An Investor Presses His Case Against Industrial-Scale Farming

Author: Andrew Martin

Environmental and animal-rights groups have spent decades arguing against large-scale, intensive livestock facilities, arguing that these so-called factory farms are bad for the environment, farm animals, and human health. A private equity investor is taking a different approach to the same fight.

Jeremy Coller, who founded London’s Coller Capital, is warning investors that ignoring animal welfare and other risks associated with industrial livestock farms can be bad for their bottom line. He created the Farm Animal Investment Risk & Return Initiative to create a network of  like-minded investors who consider animal welfare and other factory farm issues in their decisions. Coller, a vegetarian, said the effort is “about materiality,” not morality. “It’s about being a bad investment risk.”

Coller has just released a 31-page report that includes “killer stats investors can’t ignore” about intensive livestock farming.

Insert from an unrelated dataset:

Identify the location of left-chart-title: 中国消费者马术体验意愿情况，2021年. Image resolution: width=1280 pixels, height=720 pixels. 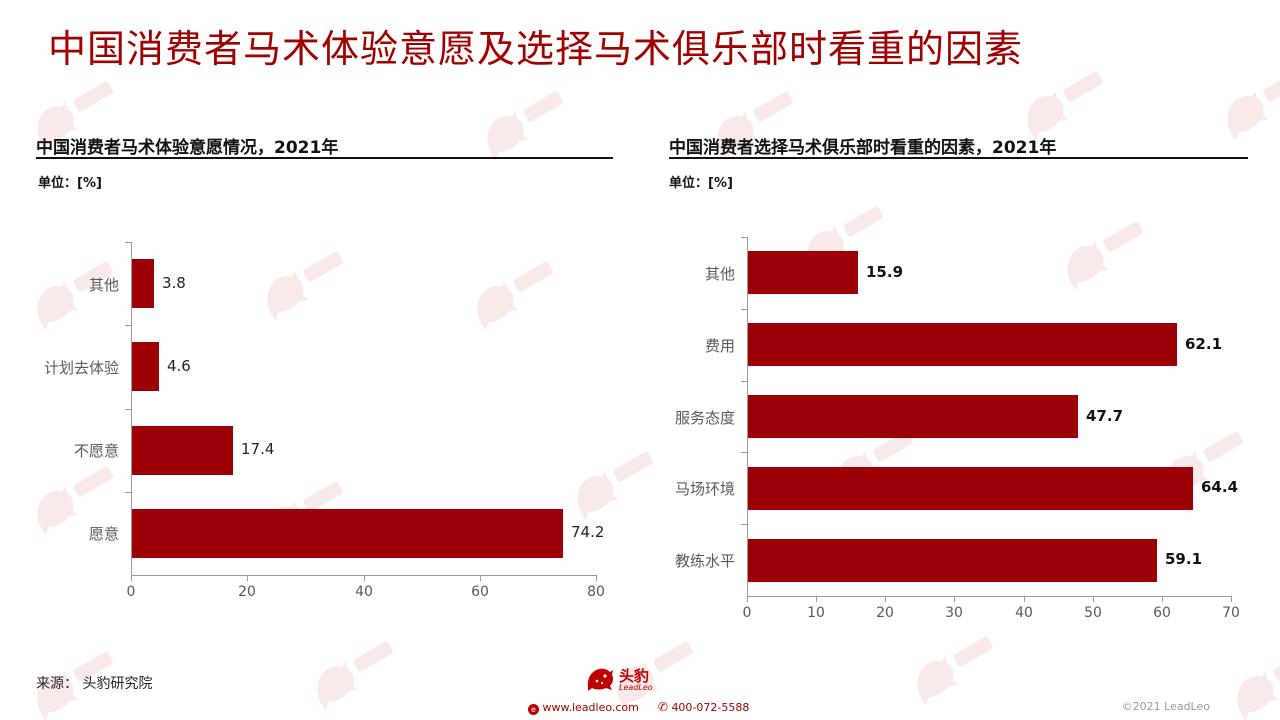
(188, 148).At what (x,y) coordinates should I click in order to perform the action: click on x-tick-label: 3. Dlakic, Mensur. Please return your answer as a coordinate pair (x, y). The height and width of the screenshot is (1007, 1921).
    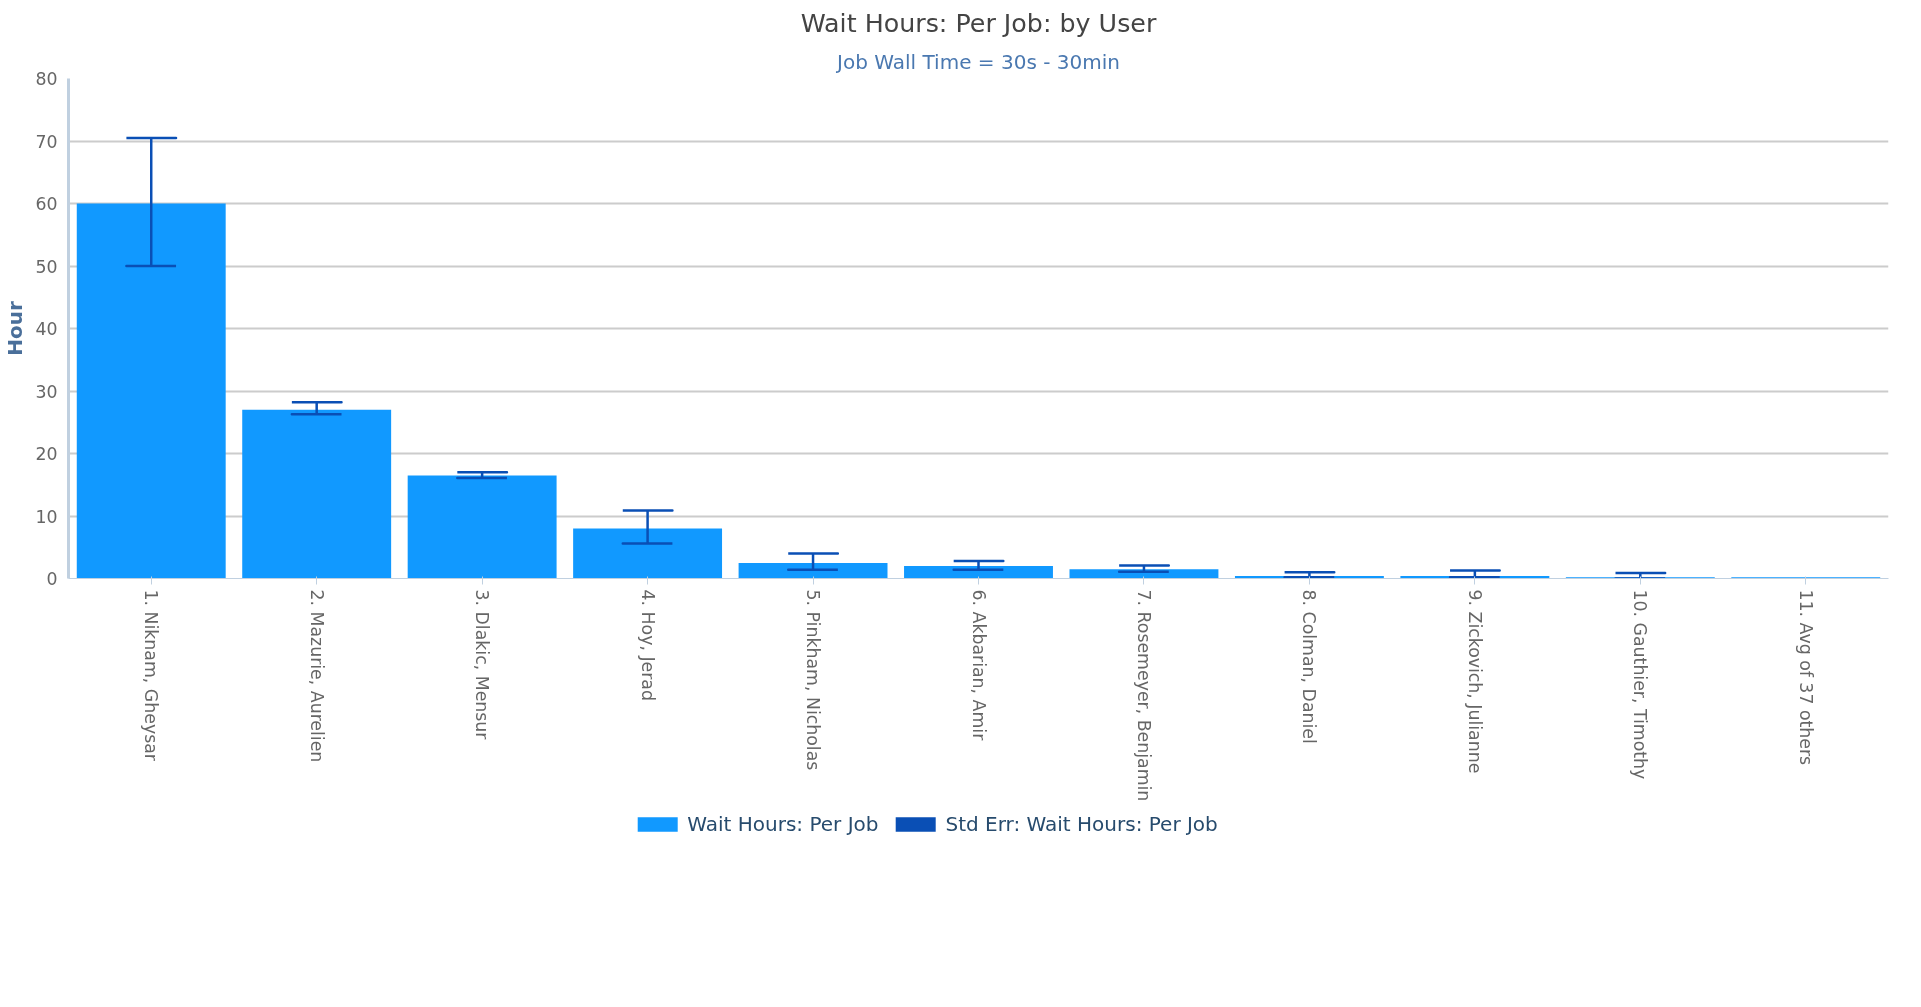
    Looking at the image, I should click on (482, 665).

The report doesn’t single out companies for investors to avoid. Instead, he outlines more than two dozen environment, social, and governance issues related to industrial livestock farming that he says pose financial risk. For instance, the report notes that livestock produce greenhouse gases that contribute to climate change, threaten human health by creating antibiotic resistant bacteria, and consume vast natural resources, such as land and water.

Consumers, companies, and regulators are already making changes to the market, leading to reductions in reducing antibiotic use and the phasing out gestation crates for sows and battery cages for hens. But he believes investors have been slower to consider the consequences of factory-style farming as part of a responsible investment strategy. “There is a huge knowledge gap for investors,” Coller says. “What we are trying to do is start this network to fill this knowledge gap.”